In the instant case of a program like syslog or an imitation that writes relatively slow small increments over a long time it would be the application writer skill to use where available hints for access patterns and for file size.

I have illustrated access pattern hints previously and these ought to help a lot, along with preallocation hints (fallocate(2), truncate(2) with a value larger than the current size of a file) but then application programmers often don't use fsync(2) which is about data safety and similarly don't check the return value of close(2).

150131 Sat: The interfaces that are not system calls

There is a large ongoing issue with the Linux kernel, and it is only getting worse: while wisely the basic kernel system call interface is kept very stable, there are a significant number of kernel interfaces that are not system calls and change a lot more easily, for example the /proc interface and the /sys interface or the socket operations NETLINK interface.

Note: the common aspect is that they use core kernel data interfaces for metadata or even commands.

In other words just like in Microsoft's Windows subsystem designers design their own kernel APIs largely voiding the aim of having a unified and stable system call interface.

To some extent this is inevitable: after all at least some critical services may well be implemented in user space using whichever communication mechanism and API style to define special protocols. But it becomes rather different when it is kernel interfaces that are defined using arbitrary mechanisms, because the kernel system call interface then becomes largely irrelevant because most programs end up using many other interfaces besides.

Maintaining the system call API clean and stable migth have been of value when programs expected few and simple services, for example when networking and graphics were uncommon, and the kernel system call API was more or less coextensive with the stdio library.

What perhaps might have been better for the long term would have been to define a simple communication scheme, with a well established style of using it, and then used it for both process-to-kernel and process-to-process (client-to-daemon) requests.
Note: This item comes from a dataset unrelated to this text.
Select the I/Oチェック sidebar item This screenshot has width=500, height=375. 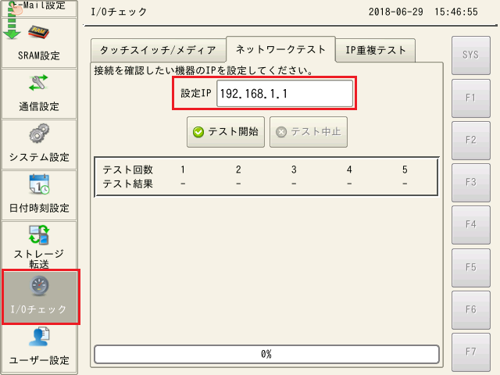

But that course of action never proved popular, in part because most of its proponents only wanted a process-to-process communication scheme because they were fond of microkernel designs which turned out to be less optimally feasible on general purpose CPUs.

The result is that Linux is in effect not just a monolithic kernel with a low overhead system call API, it is an agglomeration of a number of specialized monolithic kernels with their own more or less low overhead APIs; what all these kernels share is some minimal low level infrastructure, mostly memory, interrupt and lock management.